KPMG, l'un des 4 plus grands cabinets d’audit dans le monde, a publié en 2010 un rapport d’évaluation du projet australien dont voici les principaux éléments :
Les SCMR ont eu un impact positif sur la réduction des overdoses,
Les SCMR ont fonctionné comme un portail vers le traitement de la dépendance,
Les SCMR ont réduit de manière significative les problèmes sécuritaires liés à l’usage de drogues à ciel ouvert et aux seringues usagées,
Les SCMR ont contribué à une baisse du taux des nouvelles infections de VIH et d’hépatite C.

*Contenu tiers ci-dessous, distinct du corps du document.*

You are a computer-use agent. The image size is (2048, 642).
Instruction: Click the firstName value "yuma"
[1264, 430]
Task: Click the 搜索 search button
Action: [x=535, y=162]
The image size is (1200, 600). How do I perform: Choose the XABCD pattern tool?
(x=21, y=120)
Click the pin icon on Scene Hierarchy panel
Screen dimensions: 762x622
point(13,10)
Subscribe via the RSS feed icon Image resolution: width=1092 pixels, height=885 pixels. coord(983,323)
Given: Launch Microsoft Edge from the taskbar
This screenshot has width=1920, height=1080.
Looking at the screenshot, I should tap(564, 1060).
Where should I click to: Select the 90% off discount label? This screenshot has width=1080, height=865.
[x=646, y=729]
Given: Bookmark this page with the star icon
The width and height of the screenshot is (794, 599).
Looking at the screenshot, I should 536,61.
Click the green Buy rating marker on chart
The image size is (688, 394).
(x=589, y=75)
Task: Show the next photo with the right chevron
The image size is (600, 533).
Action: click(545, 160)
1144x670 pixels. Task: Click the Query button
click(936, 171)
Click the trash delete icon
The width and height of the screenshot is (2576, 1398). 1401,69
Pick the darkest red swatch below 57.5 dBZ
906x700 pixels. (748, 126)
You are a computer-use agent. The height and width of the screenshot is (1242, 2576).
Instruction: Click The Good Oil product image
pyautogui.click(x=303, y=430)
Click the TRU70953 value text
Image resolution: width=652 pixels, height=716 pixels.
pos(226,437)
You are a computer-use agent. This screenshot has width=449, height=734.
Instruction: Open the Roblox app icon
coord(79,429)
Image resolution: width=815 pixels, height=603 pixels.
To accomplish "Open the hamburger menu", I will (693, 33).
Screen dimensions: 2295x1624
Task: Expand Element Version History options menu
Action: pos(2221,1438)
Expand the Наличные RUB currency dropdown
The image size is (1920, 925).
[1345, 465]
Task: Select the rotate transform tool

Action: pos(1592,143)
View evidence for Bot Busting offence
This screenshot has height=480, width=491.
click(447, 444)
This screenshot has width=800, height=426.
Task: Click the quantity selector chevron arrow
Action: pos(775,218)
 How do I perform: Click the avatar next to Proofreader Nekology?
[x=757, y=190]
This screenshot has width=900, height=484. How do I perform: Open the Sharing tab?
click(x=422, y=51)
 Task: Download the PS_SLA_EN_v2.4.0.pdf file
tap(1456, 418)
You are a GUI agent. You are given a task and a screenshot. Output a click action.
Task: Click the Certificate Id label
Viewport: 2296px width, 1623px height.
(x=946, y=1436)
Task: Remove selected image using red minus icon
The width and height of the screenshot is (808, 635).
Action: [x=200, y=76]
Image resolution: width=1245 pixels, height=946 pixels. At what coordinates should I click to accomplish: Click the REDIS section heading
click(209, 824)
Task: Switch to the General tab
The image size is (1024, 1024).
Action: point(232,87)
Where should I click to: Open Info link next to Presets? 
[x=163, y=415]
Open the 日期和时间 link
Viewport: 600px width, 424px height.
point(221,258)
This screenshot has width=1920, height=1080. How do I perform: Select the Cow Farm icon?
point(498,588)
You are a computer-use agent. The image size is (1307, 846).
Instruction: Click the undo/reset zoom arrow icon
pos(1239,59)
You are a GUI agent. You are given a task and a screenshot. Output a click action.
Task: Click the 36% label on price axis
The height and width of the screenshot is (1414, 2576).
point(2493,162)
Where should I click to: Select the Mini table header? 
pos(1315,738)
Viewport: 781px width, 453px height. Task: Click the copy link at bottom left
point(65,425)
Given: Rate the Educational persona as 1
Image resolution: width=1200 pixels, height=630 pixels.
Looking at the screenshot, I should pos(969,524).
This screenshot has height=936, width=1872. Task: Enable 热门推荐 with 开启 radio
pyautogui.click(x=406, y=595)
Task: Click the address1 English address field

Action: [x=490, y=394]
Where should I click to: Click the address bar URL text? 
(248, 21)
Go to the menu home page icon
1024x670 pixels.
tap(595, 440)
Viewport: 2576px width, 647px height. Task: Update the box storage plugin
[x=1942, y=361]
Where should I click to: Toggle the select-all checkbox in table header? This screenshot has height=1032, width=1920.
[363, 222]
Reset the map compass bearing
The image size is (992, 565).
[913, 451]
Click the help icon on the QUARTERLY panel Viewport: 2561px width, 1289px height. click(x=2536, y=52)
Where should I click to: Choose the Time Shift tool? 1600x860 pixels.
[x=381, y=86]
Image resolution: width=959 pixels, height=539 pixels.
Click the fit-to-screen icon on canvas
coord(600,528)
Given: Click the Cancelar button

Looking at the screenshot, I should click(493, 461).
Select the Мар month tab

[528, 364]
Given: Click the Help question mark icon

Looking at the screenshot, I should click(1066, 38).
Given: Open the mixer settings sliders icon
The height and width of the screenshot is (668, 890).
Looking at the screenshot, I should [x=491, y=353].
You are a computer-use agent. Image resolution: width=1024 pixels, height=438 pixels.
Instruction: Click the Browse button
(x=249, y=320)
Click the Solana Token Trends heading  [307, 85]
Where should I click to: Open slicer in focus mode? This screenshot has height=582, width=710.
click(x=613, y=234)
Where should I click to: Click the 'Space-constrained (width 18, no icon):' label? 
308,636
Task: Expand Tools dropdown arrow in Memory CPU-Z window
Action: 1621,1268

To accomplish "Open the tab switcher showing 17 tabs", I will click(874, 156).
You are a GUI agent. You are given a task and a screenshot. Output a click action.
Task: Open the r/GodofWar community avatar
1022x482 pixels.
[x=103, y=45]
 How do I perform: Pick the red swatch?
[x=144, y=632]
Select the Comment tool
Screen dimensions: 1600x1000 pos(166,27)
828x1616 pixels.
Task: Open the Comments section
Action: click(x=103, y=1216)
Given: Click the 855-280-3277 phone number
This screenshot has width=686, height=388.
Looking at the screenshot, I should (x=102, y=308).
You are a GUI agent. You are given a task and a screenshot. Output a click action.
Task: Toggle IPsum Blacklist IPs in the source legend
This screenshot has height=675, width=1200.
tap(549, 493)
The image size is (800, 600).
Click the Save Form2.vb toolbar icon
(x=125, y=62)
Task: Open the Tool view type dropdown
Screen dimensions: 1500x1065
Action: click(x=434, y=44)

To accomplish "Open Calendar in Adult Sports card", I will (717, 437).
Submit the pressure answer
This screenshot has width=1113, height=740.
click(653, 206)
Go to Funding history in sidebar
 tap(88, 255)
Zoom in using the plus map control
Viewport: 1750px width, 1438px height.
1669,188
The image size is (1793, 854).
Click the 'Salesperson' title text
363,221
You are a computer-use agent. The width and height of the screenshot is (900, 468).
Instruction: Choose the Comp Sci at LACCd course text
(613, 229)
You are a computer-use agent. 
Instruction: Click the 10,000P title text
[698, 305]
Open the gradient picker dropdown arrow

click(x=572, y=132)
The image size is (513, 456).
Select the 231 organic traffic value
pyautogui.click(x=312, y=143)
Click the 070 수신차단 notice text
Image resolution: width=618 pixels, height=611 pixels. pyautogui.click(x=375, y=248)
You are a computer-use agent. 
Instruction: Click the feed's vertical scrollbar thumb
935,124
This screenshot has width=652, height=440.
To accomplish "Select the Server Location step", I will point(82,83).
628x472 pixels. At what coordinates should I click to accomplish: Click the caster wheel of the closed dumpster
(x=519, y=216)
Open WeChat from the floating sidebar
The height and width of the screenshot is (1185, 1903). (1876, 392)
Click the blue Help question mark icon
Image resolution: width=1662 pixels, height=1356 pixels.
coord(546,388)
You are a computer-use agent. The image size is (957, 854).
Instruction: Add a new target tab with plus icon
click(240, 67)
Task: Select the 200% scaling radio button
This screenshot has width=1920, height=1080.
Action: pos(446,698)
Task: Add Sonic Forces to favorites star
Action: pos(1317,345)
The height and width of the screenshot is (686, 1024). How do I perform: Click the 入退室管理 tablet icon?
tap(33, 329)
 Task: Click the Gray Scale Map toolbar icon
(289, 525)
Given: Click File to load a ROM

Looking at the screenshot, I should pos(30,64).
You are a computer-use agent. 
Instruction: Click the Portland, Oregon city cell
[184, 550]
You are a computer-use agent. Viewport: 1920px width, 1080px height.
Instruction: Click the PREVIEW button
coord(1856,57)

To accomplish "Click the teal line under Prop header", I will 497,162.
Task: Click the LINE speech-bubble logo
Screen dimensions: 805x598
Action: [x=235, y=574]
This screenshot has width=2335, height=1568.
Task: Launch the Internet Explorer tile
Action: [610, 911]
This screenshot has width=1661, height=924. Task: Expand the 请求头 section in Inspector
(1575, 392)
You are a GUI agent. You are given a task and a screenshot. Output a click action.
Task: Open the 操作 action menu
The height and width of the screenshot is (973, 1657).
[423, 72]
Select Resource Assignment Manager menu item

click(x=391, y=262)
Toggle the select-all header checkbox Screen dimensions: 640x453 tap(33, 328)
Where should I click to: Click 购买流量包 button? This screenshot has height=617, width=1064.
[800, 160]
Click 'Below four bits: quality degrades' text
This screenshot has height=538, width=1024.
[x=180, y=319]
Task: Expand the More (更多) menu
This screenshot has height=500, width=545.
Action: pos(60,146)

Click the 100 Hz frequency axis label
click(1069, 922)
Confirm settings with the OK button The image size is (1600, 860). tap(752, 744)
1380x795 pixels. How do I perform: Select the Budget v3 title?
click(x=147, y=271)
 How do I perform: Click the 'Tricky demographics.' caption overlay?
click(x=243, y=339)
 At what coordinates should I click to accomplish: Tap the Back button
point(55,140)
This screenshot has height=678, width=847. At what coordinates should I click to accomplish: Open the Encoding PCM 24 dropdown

L’Observatoire Européen des Drogues et des Toxicomanies (OEDT) a publié quant à lui deux rapports sur les SCMR, passant en revue les informations disponibles quant aux effets des SCMR. L’OEDT a conclu que :
Les SCMR atteignent les groupes vulnérables et sont acceptés par les groupes cibles, les communautés et autres acteurs clés,
Les SCMR aident à améliorer l’état de santé des usagers de drogues et réduisent les comportements à risque,
Les SCMR peuvent réduire le nombre de décès par overdose,
Les SCMR pourraient avoir un impact sur les taux d’infection au VIH et à l’hépatite C, bien qu’il soit nécessaire de fournir des preuves supplémentaires dans ce domaine,
Les SCMR peuvent réduire la consommation de drogues à ciel ouvert et les problèmes qui en découlent, si elles font partie d’une stratégie locale globale.
Les salles de consommation à moindre risque dans le monde : passage en revue détaillée des 8 pays qui ont lancé cette expérimentation avec conditions d’utilisation, profils des usagers et résultats.
Les 8 pays concernés sont l’Australie, l’Allemagne, le Canada, l’Espagne, le Luxembourg, la Norvège, les Pays-Bas et la Suisse.
Il n’est pas utile de reprendre l’ensemble des informations très complètes touchant chacun de ces pays. Sont passés en revue les sujets suivants : situation politique actuelle, concepts et objectifs des SCMR, prestations de services, profil des clients, résultats, défis et prochaines étapes. Ceux qui s’y intéressent peuvent se référer au rapport.
Il convient de noter qu’aucun de ces projets n’a fait l’objet d’un rejet systématique des populations et que l’expérience semble montrer que l’ordre public n’a pas été affecté par l’installation d’une SCMR.
Conclusions
Le défi auquel sont confrontées les SCMR reste aujourd’hui leur acceptabilité par les populations, notamment celles directement concernées par l’implantation d’un projet dans leur environnement proche. Ne pas prendre en considération ce problème serait une grave erreur. Les expériences menées tendent à prouver qu’une bonne pédagogie du projet doublée de réelles mesures d’accompagnement pour le maintien de l’ordre public permettent de résoudre ce problème.
Quant aux bénéfices sur le plan de la santé publique, personne ne les conteste plus aujourd’hui.